Dividing bus rapid transit into shorter segments may prove to be a political minefield at London’s city hall.

Mayor Ed Holder is reacting to a staff report suggesting the Shift BRT plan could be saved by splitting it into five independent pieces.

“I think ultimately it’s going to be an up or down question, yes, no, and if it’s no then I think that's very clear.”

Holder does not expect the BRT question to hang over the next municipal election four years from now.

But with his March 31 deadline for a transit plan fast approaching, the mayor is reacting to Wednesday's report which states, "although the project is currently being considered in its entirety, this does not preclude council's ability to consider the component transit corridors separately.”

So, five independent sections of the Shift BRT route will be included on a list of transit projects for council consideration.

But Holder emphasizes the BRT segments will be just some of the options, “Because they are on the table, it doesn't mean councillors in whole or in part are going to support any one particular project.”

Since the launch of his campaign for mayor, Holder has been careful when discussing rapid transit, but has said he did not support BRT in its current form.

As recently as six weeks ago he said, “Talk about the dedicated bus lanes, there is a lot we can do without the dedicated bus lanes.”

But it’s hard to say whether that means Holder would be backtracking on his campaign platform if he supported any of the five BRT segments.

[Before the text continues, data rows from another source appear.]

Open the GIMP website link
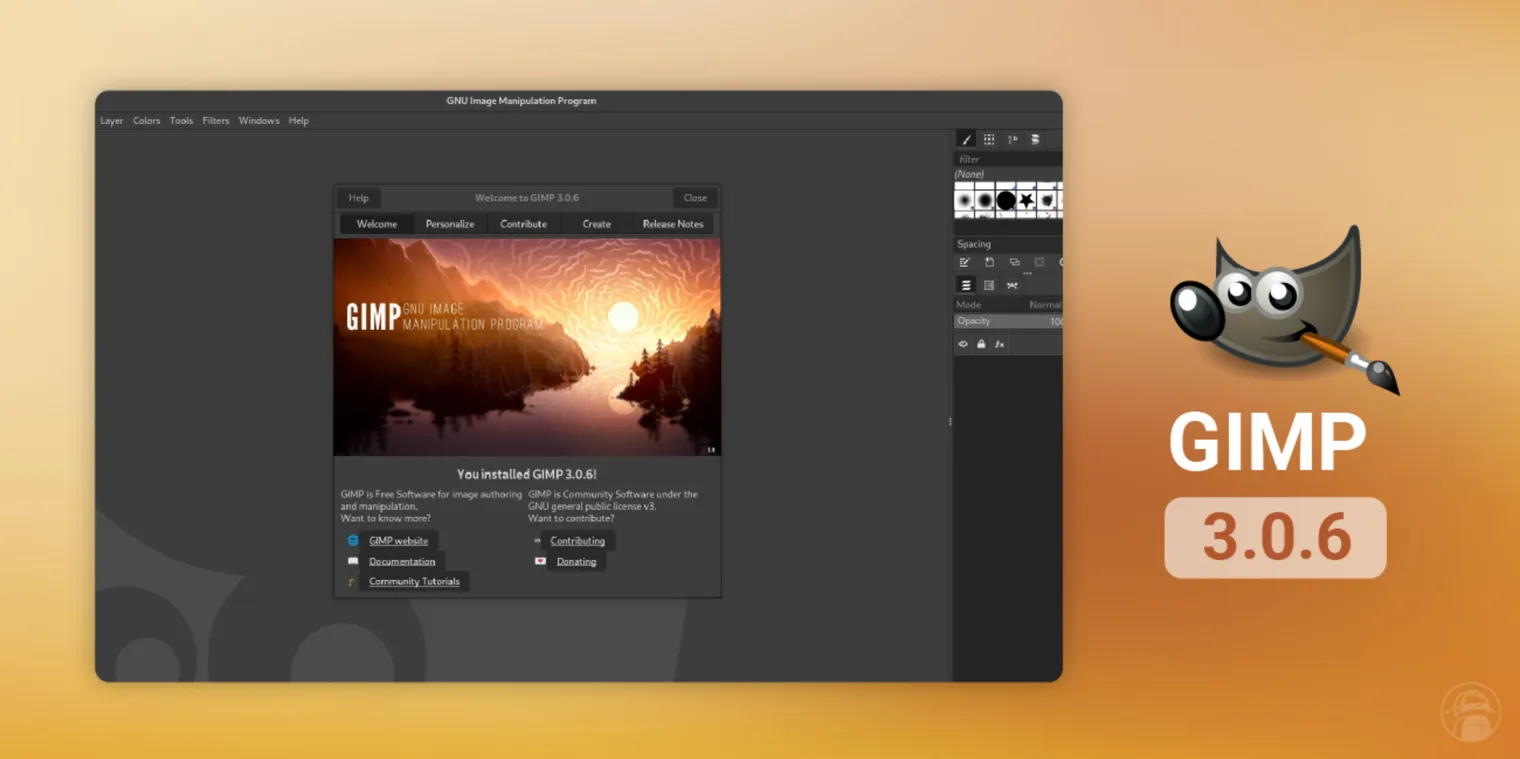Screen dimensions: 1520x759 pos(398,540)
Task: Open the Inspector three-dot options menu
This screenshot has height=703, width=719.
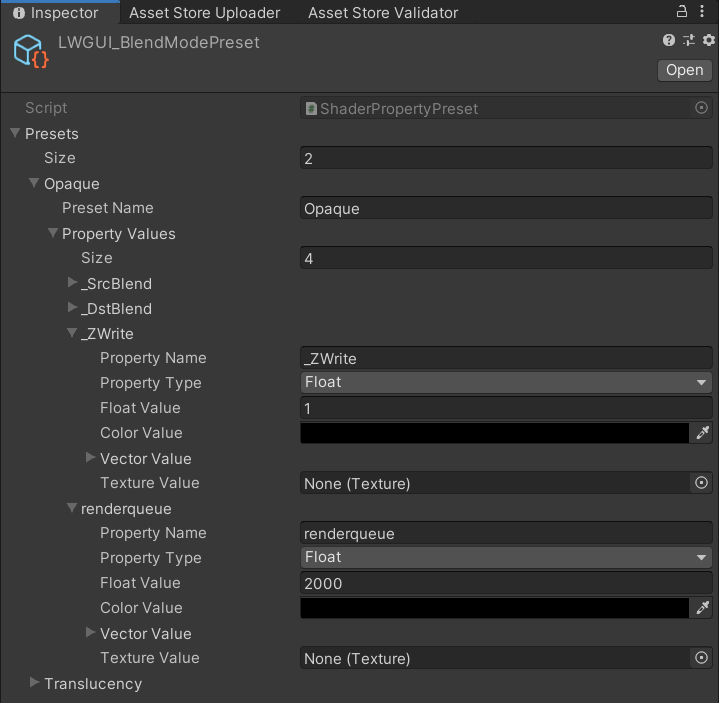Action: [706, 12]
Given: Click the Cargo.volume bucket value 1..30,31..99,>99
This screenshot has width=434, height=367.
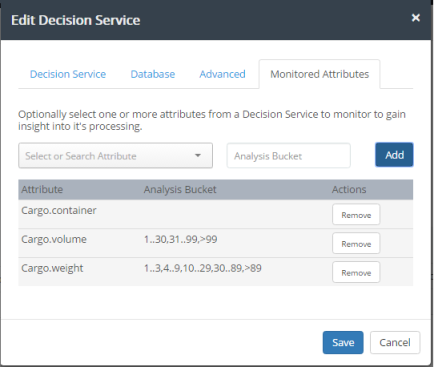Looking at the screenshot, I should point(180,239).
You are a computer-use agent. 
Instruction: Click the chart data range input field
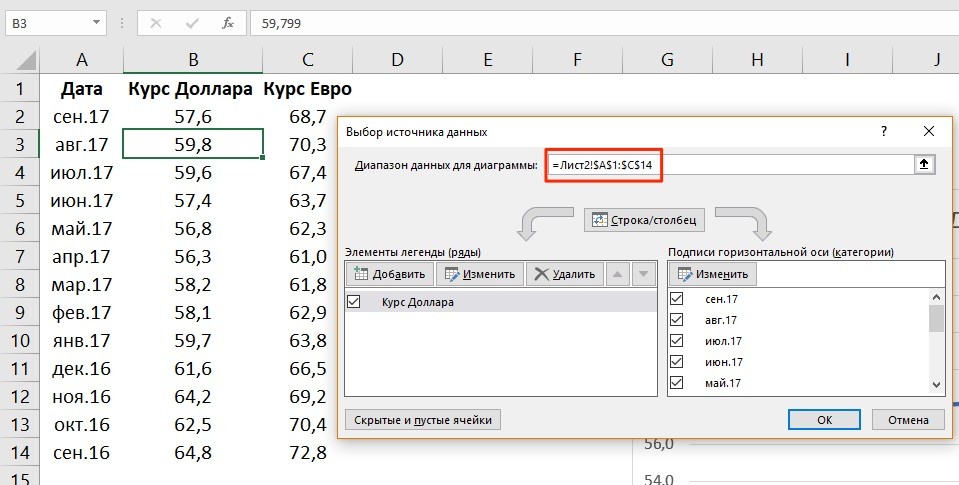tap(730, 165)
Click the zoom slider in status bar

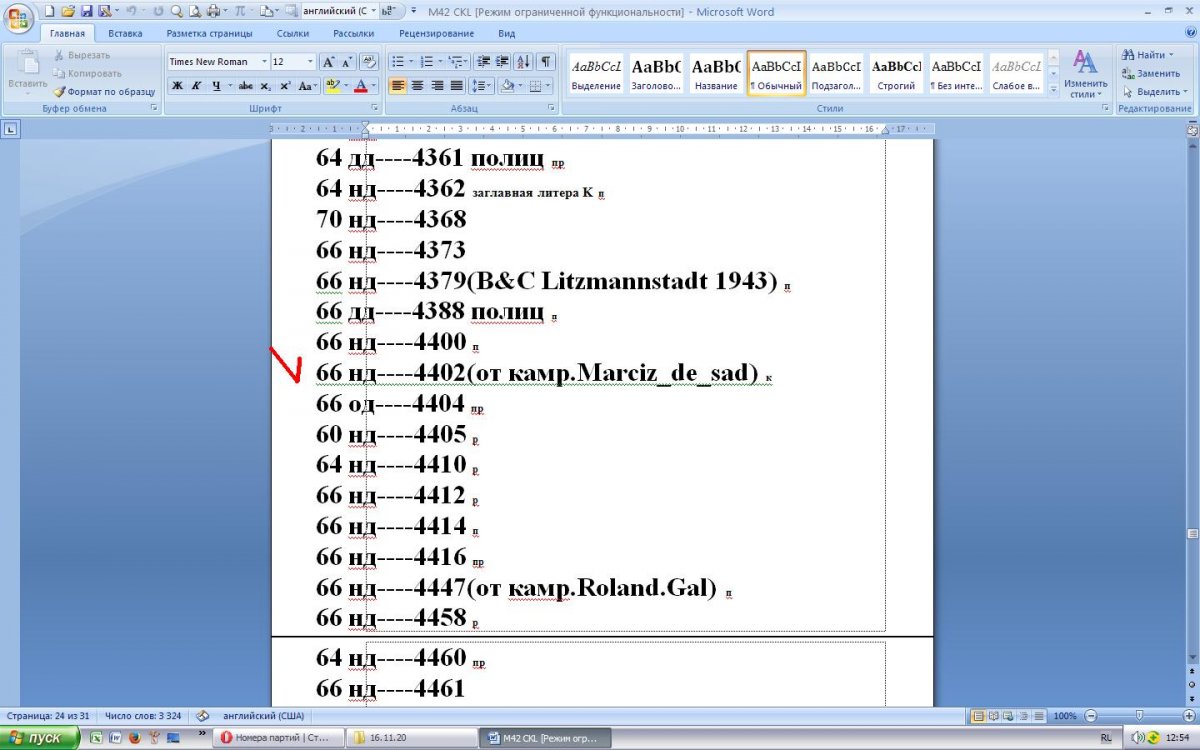(1138, 716)
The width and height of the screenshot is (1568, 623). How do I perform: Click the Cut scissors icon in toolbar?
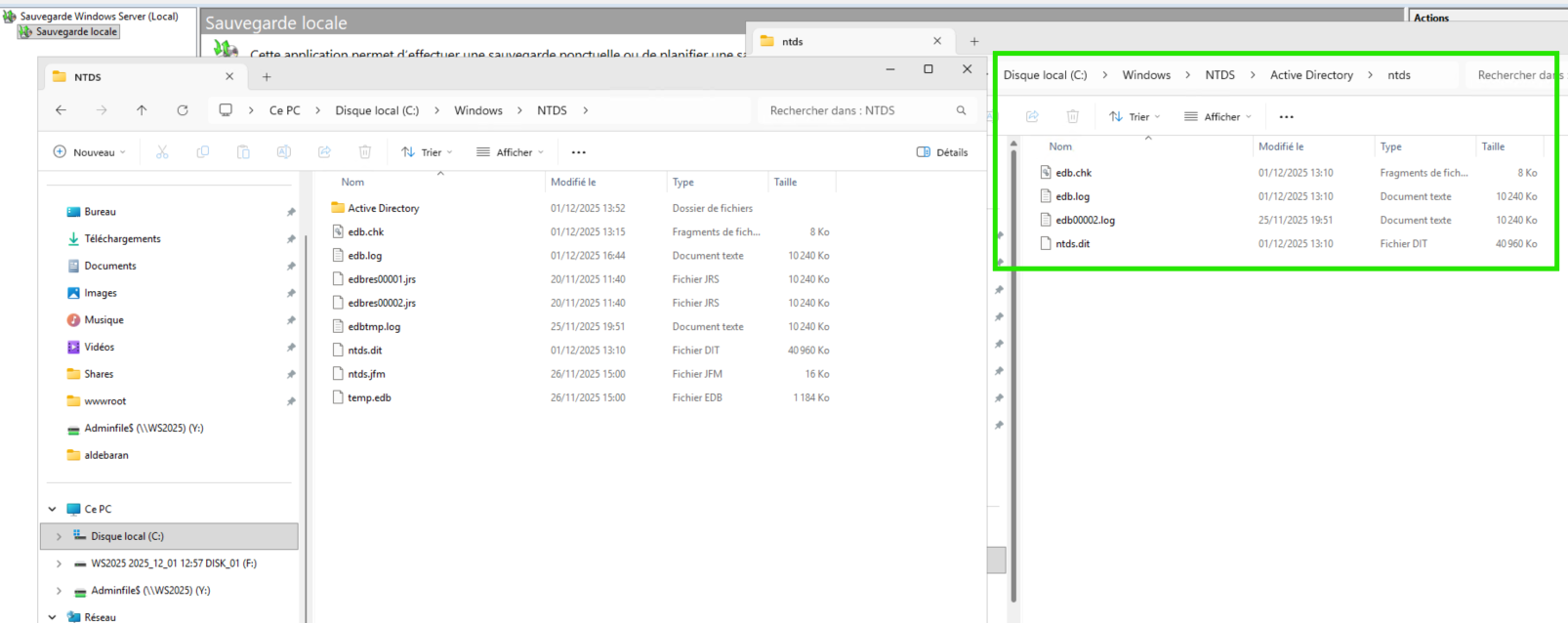point(162,152)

“It was BRT or nothing and we have moved that to component parts and whatever revisions will be made of those parts. There are aspects that don't make sense to me, dedicated bus lanes, buses only, doesn't make sense to me.”

Debate about shorter BRT segments could include whether they include dedicated bus lanes, buses in mixed traffic or something else.

“I think you are going to see differences when you get to the ultimate text of what is going to be supported or not supported based on input from the community and input from councillors,” Holder says.